TASK BRIEF → Collect every line in the listing below that contains the word "pixels", copying each one in full. Letter case matters.

RECORDS TO USE →
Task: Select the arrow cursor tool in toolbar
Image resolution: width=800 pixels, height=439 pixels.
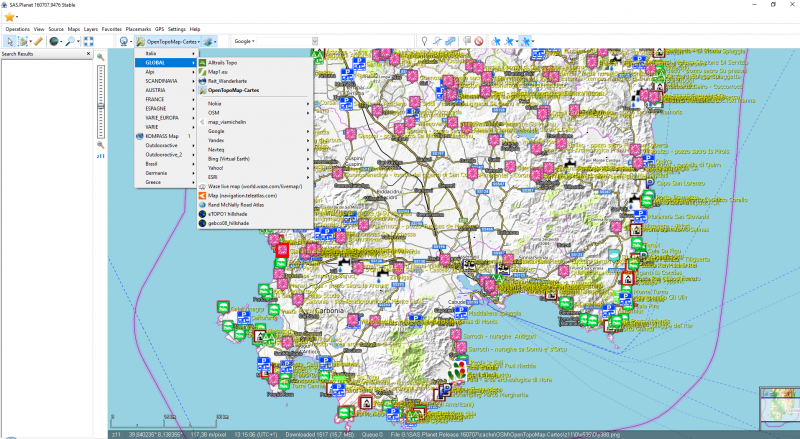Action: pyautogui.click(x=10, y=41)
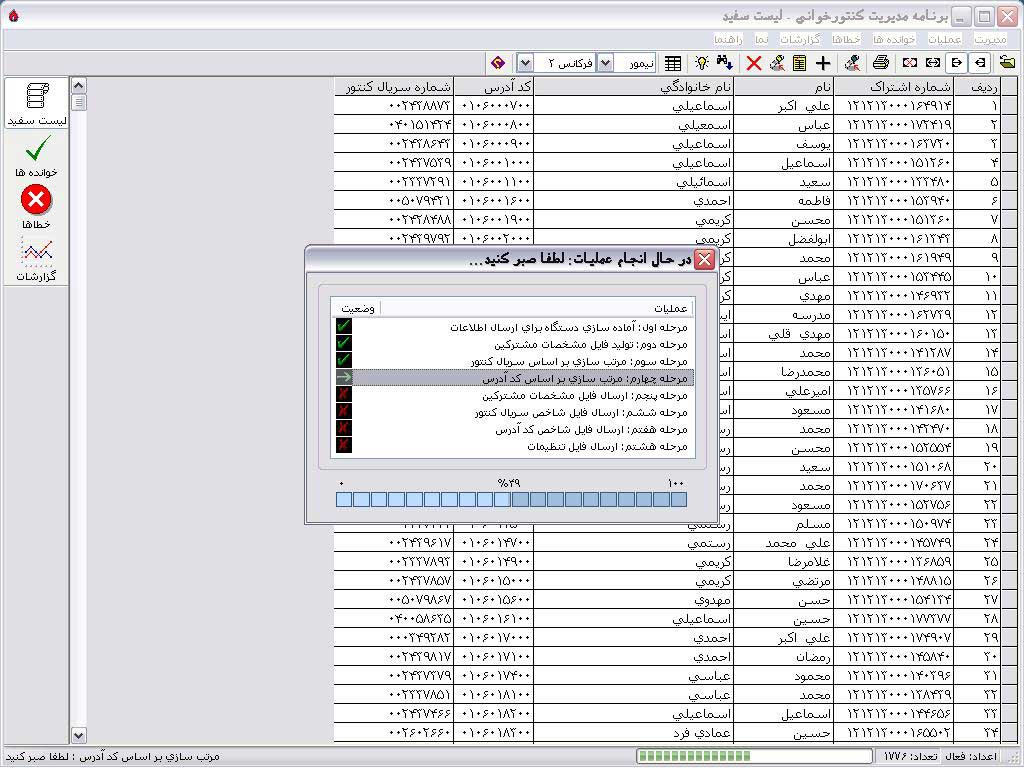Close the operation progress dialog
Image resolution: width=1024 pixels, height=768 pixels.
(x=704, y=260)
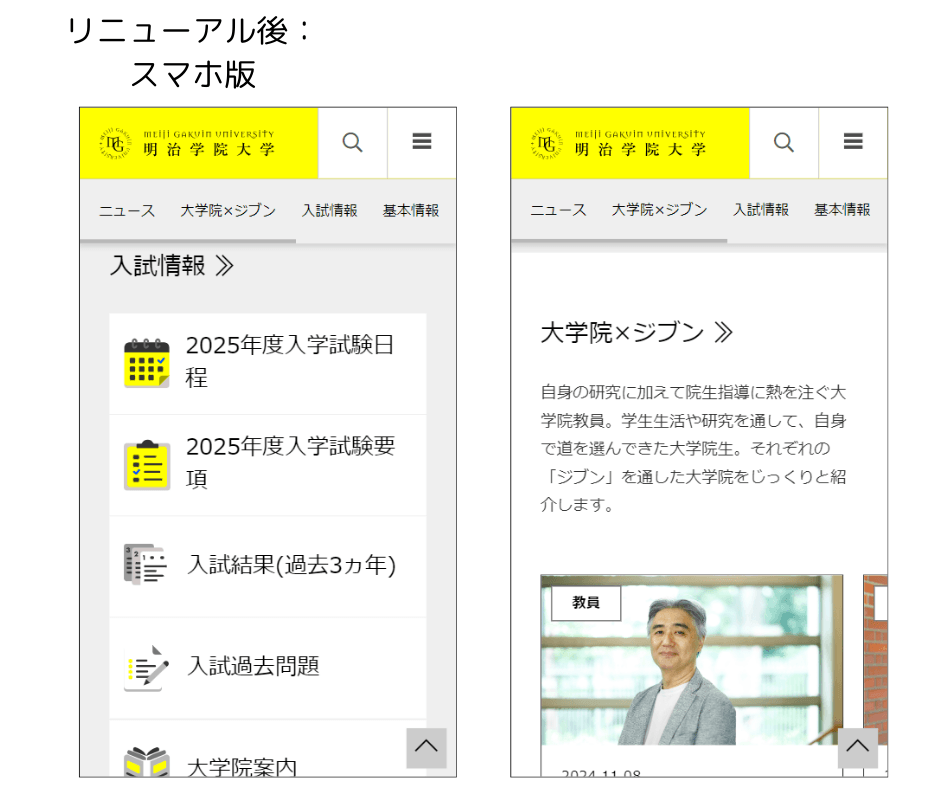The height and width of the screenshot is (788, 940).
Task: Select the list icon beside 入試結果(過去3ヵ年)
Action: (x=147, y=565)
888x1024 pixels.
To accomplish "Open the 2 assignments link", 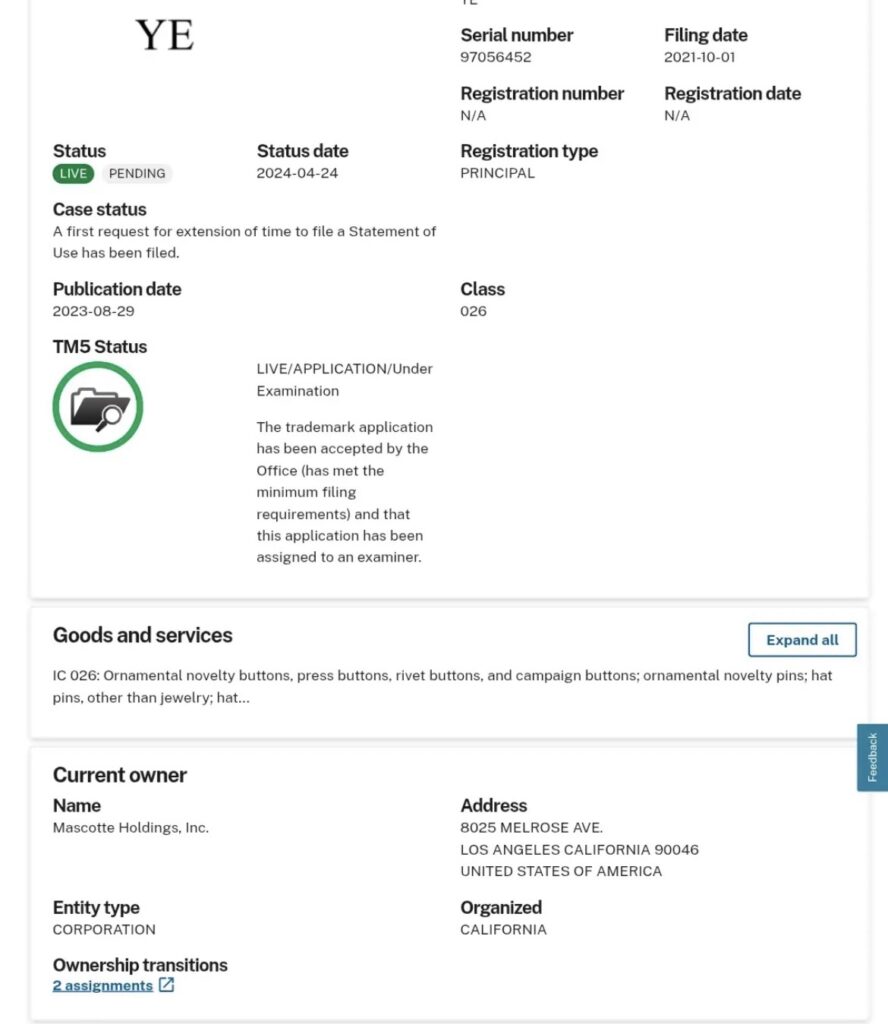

RIGHT ANSWER →
Image resolution: width=800 pixels, height=439 pixels.
Image resolution: width=1024 pixels, height=768 pixels.
888x1024 pixels.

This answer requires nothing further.